### STUDY TEXT
Hammer

Hammer: A JSON Testbed Where Selenium and Playwright Prove Nothing Alone

May 25, 2026

Source repo

selenium

playwright

e2e-testing

typescript

open-source

web-automation

docker

Hammer

Every few years the front-end world crowns a new default for browser automation. Playwright arrives with crisp APIs, auto-waiting, and a reputation for speed. Selenium looks like the previous chapter—WebDriver hubs, grid YAML, screenshots through noVNC. The discourse is loud. The useful question is quieter: for the workflows you actually run, which engine fails less often and costs less to operate?

I did not want another opinion thread. I wanted a controlled testbed—same steps, same assertions, two backends—so comparisons stay honest. That testbed is Hammer: a small TypeScript runner where you describe a browser session as JSON, flip ENGINE=selenium or ENGINE=playwright, and watch the same script execute through either stack. Bun for the runtime, Docker Compose for reproducible grids, and an experimental recorder that turns real clicks into action lists.

This post is about what Hammer is, how the JSON model works, and what I learned when I stopped cheering for the new school and started reading the logs.

Why I built it

Most e2e suites marry you to one driver. Your tests become Playwright tests or Selenium tests, and cross-engine benchmarks turn into rewrite projects. That makes it easy to confirm your existing bias instead of measuring tradeoffs.

Hammer inverts the coupling:

Layer	Responsibility
JSON `actions`	Declarative steps: navigate, click, wait, assert
`src/lib/selenium.ts`	Maps each action to WebDriver calls against a remote hub
`src/lib/playwright.ts`	Maps the same action types to Playwright locators on local Chromium
`ENGINE` env var	Chooses the backend without touching the scenario file

The goal was never to replace Cypress or Playwright Test. Hammer is a laboratory: smoke flows, scripted walkthroughs, scraping-style checks, and side-by-side timing on identical markup. One browser per process today—fairness comes from replaying the same JSON, not from parallel sessions inside a single run.

### DATA EXCERPT

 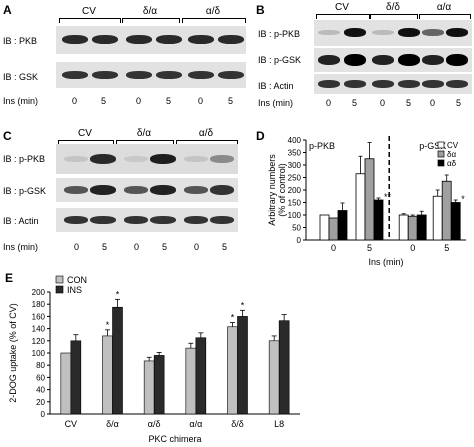 I want to click on y-tick-label: 20, so click(x=40, y=402).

### TO DO
Rewrite the Hammer post's passage between "Every few years" and "less to operate?", inclusive, swapping "discourse" for "debate". The material above has no connection to the Hammer post.

### SOLUTION TO THE PROBLEM
Every few years the front-end world crowns a new default for browser automation. Playwright arrives with crisp APIs, auto-waiting, and a reputation for speed. Selenium looks like the previous chapter—WebDriver hubs, grid YAML, screenshots through noVNC. The debate is loud. The useful question is quieter: for the workflows you actually run, which engine fails less often and costs less to operate?